The 1911 Florida Alligators. Captain Neal "Bo Gator" Storter is pictured in the center with the football.
The 1911 football team was the first University of Florida varsity team called the Alligators. (The diminutive form, Gators, was also used that year, but it did not become the recognized nickname until after World War I.) Fittingly, every player on the 1911 team was a Floridian, and it is the only squad in Gator football history to finish a season undefeated. The team started the season, without a name, by beating The Citadel at home on October 7. The victory was excellent preparation for the next two games: a difficult road trip to South Carolina that pitted Florida against the larger squads of Clemson and USC.
Precisely when and how the team was named is unclear, but several accounts identify the South Carolina excursion as the beginning of the Florida Gators. "It was on the South Carolina trip that the Florida team was dubbed the Alligators, and the battle that took place . . .between the Clemson Tigers and the Florida Alligators is one long to be remembered!" declared the Florida Pennant, predecessor to the Alligator, in its December football issue. The earliest printed references to the team as the Alligators occurred on October 20th in both the South Carolina and Florida newspapers. "Gamecocks clash with Alligators" was the headline in The State, South Carolinas leading newspaper. In his daily sports column for the Florida Times-Union, Laurence "Kiddo" Woltz reported that the team had passed through Jacksonville on its way to Columbia. "This is probably the biggest trip ever taken by an eleven from any of the Florida colleges and thousands of people throughout the state will await the result of the games with the greatest of interest. May the Gators win em both."
The game at Columbia on October 21st resulted in a tie. Halfback Earle "Dummy" Taylor scored for Florida in the first quarter and South Carolina matched Florida in the second quarter. The remainder of the game was a defensive battle. For the first time in Florida history, the Associated Press gave the results of a Florida football game and the new nickname was spread across the nation. "The Florida teams brilliant showing is creating considerable talk in local college circles and it is figured that the Alligators must be reckoned with in future year," the AP declared.
Playing on "foreign soil," Floridas press claimed a "virtual victory." Next, the Florida team traveled to Clemson and the "dope" had the Gators as fifteen point underdogs. Clemson scored a touchdown early in the game, missed the extra point, and failed to score on subsequent drives. With eight minutes left in the game, Taylor made a spectacular 35 yard run into the Tigers end zone and kicked the point-after. The score remained 6-5, Florida victorious.
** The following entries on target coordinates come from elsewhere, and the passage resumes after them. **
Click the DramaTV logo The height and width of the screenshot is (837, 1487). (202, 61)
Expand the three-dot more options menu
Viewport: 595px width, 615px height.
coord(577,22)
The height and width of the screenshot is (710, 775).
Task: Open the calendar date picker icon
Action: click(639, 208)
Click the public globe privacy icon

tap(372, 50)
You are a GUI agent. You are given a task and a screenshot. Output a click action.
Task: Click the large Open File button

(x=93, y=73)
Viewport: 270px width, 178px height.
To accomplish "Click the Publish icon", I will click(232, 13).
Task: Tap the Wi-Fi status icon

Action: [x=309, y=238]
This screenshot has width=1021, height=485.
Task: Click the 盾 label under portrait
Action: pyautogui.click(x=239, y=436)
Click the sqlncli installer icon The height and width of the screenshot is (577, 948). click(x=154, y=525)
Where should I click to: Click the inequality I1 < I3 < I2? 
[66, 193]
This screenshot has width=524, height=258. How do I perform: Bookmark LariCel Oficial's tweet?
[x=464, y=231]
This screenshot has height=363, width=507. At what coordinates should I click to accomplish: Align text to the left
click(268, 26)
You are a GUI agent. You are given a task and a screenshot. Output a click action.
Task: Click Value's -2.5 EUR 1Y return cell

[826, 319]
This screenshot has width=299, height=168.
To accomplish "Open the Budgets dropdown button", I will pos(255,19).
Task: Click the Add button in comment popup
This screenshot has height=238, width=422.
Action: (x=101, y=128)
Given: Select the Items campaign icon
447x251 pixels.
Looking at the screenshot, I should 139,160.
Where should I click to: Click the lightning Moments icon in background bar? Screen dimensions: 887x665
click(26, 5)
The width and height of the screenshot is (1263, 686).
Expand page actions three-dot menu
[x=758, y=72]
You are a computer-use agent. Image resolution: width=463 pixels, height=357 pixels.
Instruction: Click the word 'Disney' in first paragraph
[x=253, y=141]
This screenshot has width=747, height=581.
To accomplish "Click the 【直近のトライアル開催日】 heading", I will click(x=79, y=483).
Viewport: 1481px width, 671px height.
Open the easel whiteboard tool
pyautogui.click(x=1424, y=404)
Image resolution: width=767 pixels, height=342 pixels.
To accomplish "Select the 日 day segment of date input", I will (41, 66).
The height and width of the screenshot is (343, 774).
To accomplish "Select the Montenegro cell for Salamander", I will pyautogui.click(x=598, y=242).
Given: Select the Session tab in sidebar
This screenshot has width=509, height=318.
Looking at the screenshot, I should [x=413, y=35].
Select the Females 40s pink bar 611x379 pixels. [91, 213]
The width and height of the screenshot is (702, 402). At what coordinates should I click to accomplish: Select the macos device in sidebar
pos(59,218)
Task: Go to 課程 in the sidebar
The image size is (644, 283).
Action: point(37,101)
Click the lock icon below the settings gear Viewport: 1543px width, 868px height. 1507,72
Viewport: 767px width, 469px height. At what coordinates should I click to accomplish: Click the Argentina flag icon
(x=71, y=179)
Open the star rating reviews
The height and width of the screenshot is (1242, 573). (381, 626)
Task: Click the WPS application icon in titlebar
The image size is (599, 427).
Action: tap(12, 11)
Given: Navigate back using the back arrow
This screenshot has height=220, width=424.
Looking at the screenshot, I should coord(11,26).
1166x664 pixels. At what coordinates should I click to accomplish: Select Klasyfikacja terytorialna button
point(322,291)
The rest of the season was anti-climactic. After beating the South Carolina champions, Florida won the state championship with victories over Stetson and Columbia College. The last game of the season was a 21 to 0 pasting of the College of Charleston on Thanksgiving Day in Jacksonville.
Several explanations for the nickname have been offered over the years. In 1948, the son of a Gainesville merchant whose soda fountain was a popular student hangout in the early 1900s claimed that alligators appeared on pennants sold at his father's store as early as 1908 and, eventually, the name took hold. This story became the unofficial explanation for the nickname despite two claims that the team was named after the captain and center of the 1911 football squad, Neal "Bo Gator" Storter. Storter, however, denied the claim and attributed the nickname to a newspaper article describing a Florida road trip as an invasion of alligators.
Historical evidence supports the argument that Storter was the source of the nickname. Storter was the leader, the Chief Bo Gator to be precise, of the Bo Gator Club. More fictional than real, the exploits of the Bo Gators are chronicled in several student publications in the years 1907-1910. More than any other student group in its day, the Bo Gators typified the early Florida students. It would be logical to suggest that the origins of the nickname lie in this fugitive student organization whose leader was, by chance, the captain of the football team.